### Aim of the task
Write out the listing again, replacing "Contact Us" with "Get in Touch" and keeping everything else the same.

### Records supplied
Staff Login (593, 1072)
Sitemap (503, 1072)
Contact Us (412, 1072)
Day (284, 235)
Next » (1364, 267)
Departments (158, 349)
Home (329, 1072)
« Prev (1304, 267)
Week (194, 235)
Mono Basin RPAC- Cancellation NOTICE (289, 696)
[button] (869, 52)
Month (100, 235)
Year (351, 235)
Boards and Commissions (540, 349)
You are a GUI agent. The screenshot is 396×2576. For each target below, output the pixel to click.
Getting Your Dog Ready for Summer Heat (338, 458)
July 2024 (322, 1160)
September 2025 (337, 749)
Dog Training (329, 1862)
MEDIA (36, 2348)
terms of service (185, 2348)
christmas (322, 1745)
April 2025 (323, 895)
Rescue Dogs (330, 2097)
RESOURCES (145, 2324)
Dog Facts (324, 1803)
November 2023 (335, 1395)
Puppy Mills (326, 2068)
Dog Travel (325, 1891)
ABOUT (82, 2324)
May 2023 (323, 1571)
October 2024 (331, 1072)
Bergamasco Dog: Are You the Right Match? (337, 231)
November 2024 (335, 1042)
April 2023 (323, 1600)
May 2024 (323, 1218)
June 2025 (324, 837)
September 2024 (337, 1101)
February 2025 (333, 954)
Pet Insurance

### Worked answer
Staff Login (593, 1072)
Sitemap (503, 1072)
Get in Touch (412, 1072)
Day (284, 235)
Next » (1364, 267)
Departments (158, 349)
Home (329, 1072)
« Prev (1304, 267)
Week (194, 235)
Mono Basin RPAC- Cancellation NOTICE (289, 696)
[button] (869, 52)
Month (100, 235)
Year (351, 235)
Boards and Commissions (540, 349)
You are a GUI agent. The screenshot is 396×2576. For each target below, output the pixel to click.
Getting Your Dog Ready for Summer Heat (338, 458)
July 2024 (322, 1160)
September 2025 (337, 749)
Dog Training (329, 1862)
MEDIA (36, 2348)
terms of service (185, 2348)
christmas (322, 1745)
April 2025 (323, 895)
Rescue Dogs (330, 2097)
RESOURCES (145, 2324)
Dog Facts (324, 1803)
November 2023 (335, 1395)
Puppy Mills (326, 2068)
Dog Travel (325, 1891)
ABOUT (82, 2324)
May 2023 (323, 1571)
October 2024 (331, 1072)
Bergamasco Dog: Are You the Right Match? (337, 231)
November 2024 (335, 1042)
April 2023 (323, 1600)
May 2024 (323, 1218)
June 2025 (324, 837)
September 2024 (337, 1101)
February 2025 (333, 954)
Pet Insurance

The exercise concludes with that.